Department of Computational Medicine and Bioinformatics, University of Michigan, Ann Arbor, Michigan, USA.
Kellogg Eye Center, Department of Ophthalmology and Visual Sciences, University of Michigan, Ann Arbor, Michigan, USA.
Br J Ophthalmol. 2022 Sep;106(9):1222-1226. doi: 10.1136/bjophthalmol-2020-318321. Epub 2021 Apr 9.
To assess whether incorporating a machine learning (ML) method for accurate prediction of postoperative anterior chamber depth (ACD) improves the refraction prediction performance of existing intraocular lens (IOL) calculation formulas.
A dataset of 4806 patients with cataract was gathered at the Kellogg Eye Center, University of Michigan, and split into a training set (80% of patients, 5761 eyes) and a testing set (20% of patients, 961 eyes). A previously developed ML-based method was used to predict the postoperative ACD based on preoperative biometry. This ML-based postoperative ACD was integrated into new effective lens position (ELP) predictions using regression models to rescale the ML output for each of four existing formulas (Haigis, Hoffer Q, Holladay and SRK/T). The performance of the formulas with ML-modified ELP was compared using a testing dataset. Performance was measured by the mean absolute error (MAE) in refraction prediction.

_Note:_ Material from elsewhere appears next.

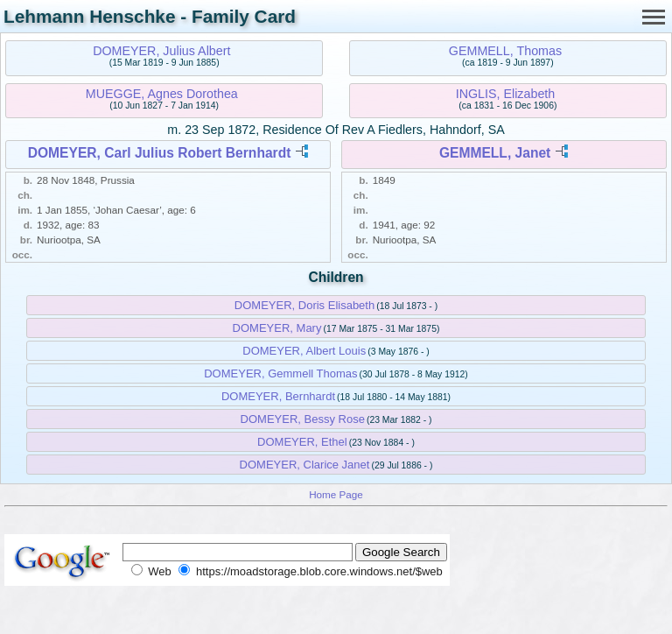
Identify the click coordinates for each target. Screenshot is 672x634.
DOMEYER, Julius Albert (161, 51)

When the ELP was replaced with a linear combination of the original ELP and the ML-predicted ELP, the MAEs±SD (in Diopters) in the testing set were: 0.356±0.329 for Haigis, 0.352±0.319 for Hoffer Q, 0.371±0.336 for Holladay, and 0.361±0.331 for SRK/T which were significantly lower (p<0.05) than those of the original formulas: 0.373±0.328 for Haigis, 0.408±0.337 for Hoffer Q, 0.384±0.341 for Holladay and 0.394±0.351 for SRK/T.

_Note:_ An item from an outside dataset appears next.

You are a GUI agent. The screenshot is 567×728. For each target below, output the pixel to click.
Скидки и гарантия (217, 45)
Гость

Using a more accurately predicted postoperative ACD significantly improves the prediction accuracy of four existing IOL power formulas.
评估机器学习(ML)方法在准确预测术后前房深度(ACD)方面的应用是否可以提高现有的人工晶状体(IOL)计算公式的屈光预测性能。
从密歇根大学凯洛格眼科中心收集了 4806 例白内障患者的数据,并将其分为训练集(80%的患者,5761 只眼)和测试集(20%的患者,961 只眼)。使用先前开发的基于 ML 的方法根据术前生物测量学预测术后 ACD。该基于 ML 的术后 ACD 与新的有效晶状体位置(ELP)预测相结合,使用回归模型对四个现有公式(Haigis、Hoffer Q、Holladay 和 SRK/T)的 ML 输出进行重新缩放。使用测试数据集比较公式的性能。使用均方根误差(MAE)来衡量屈光预测的准确性。
当 ELP 被原始 ELP 和 ML 预测的 ELP 的线性组合取代时,测试集中的 MAE±SD(屈光度)分别为:Haigis 为 0.356±0.329,Hoffer Q 为 0.352±0.319,Holladay 为 0.371±0.336,SRK/T 为 0.361±0.331,明显低于原始公式(Haigis 为 0.373±0.328,Hoffer Q 为 0.408±0.337,Holladay 为 0.384±0.341,SRK/T 为 0.394±0.351)(p<0.05)。
使用更准确预测的术后 ACD 可以显著提高四个现有的 IOL 功率公式的预测准确性。